India’s merchandise trade moderated to USD 26.5 bn in Aug-25 from an 8-month high of USD 27.3 bn in Jul-25. This was driven by a higher moderation in imports vis-à-vis exports vis-à-vis Jul-25 levels. 


Merchandise exports


Merchandise exports clocked USD 35.1 in Aug-25 (-5.7% MoM and +6.7% YoY) vis-à-vis USD 37.2 bn in Jul-25 

  • Out of 14 key sub-categories of exports, 11 registered annualized expansion. 
  • The strongest performance was seen in Electronic items (25.9%), Gems & jewellery (15.6%) and Ores and minerals (12.1%). 
  • In contrast, there was a drag on account of Plastic and plastic items (-4.3%) and Textiles (-2.9%)
  • Core merchandise exports (i.e., exports excluding Petroleum and Gems & Jewellery) eased to USD 28.3 bn in Aug-25 from USD 30.5 in Jul-25

 

Merchandise imports


Merchandise imports rose to USD 61.6 bn in Aug-25 from USD 64.6 bn in Jul-25 (-4.6% MoM and -10.1% YoY).

  • Out of 15 key sub-categories of imports, 12 registered annualized expansion. 
  • The strongest performance was seen in Chemicals (18.2%), Agri and allied (13.9%), Petroleum products (9.4%) followed by Electronic items (8.4%) and Textiles (6.3%).
  • The drag was driven by Project goods (-90.6%), Gems & Jewellery (-51.3%), Leather goods (-27.0%) and Ores & minerals (-18.1%)

Data:
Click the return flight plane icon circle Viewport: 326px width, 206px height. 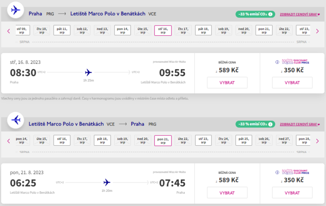coord(16,120)
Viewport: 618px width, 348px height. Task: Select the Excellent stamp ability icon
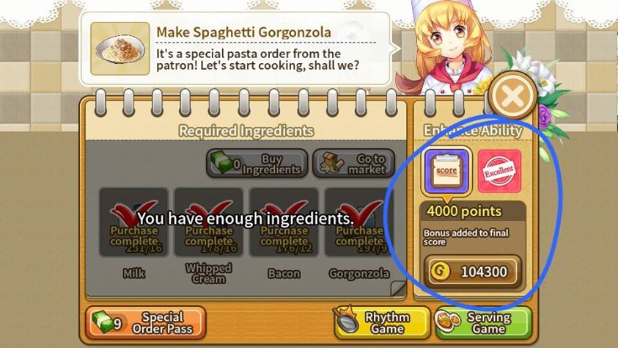click(499, 171)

Work instructions:
1. In the passage on India's merchandise trade, how many of the 14 key export sub-categories registered annualized expansion?
2. From the passage on India's merchandise trade, quote the part that opens with the words containing "Merchandise exports clocked" and closes with "and -10.1% YoY).".

Solutions to the exercise:
1. 11

2.
Merchandise exports clocked USD 35.1 in Aug-25 (-5.7% MoM and +6.7% YoY) vis-à-vis USD 37.2 bn in Jul-25 

  • Out of 14 key sub-categories of exports, 11 registered annualized expansion. 
  • The strongest performance was seen in Electronic items (25.9%), Gems & jewellery (15.6%) and Ores and minerals (12.1%). 
  • In contrast, there was a drag on account of Plastic and plastic items (-4.3%) and Textiles (-2.9%)
  • Core merchandise exports (i.e., exports excluding Petroleum and Gems & Jewellery) eased to USD 28.3 bn in Aug-25 from USD 30.5 in Jul-25

 

Merchandise imports


Merchandise imports rose to USD 61.6 bn in Aug-25 from USD 64.6 bn in Jul-25 (-4.6% MoM and -10.1% YoY).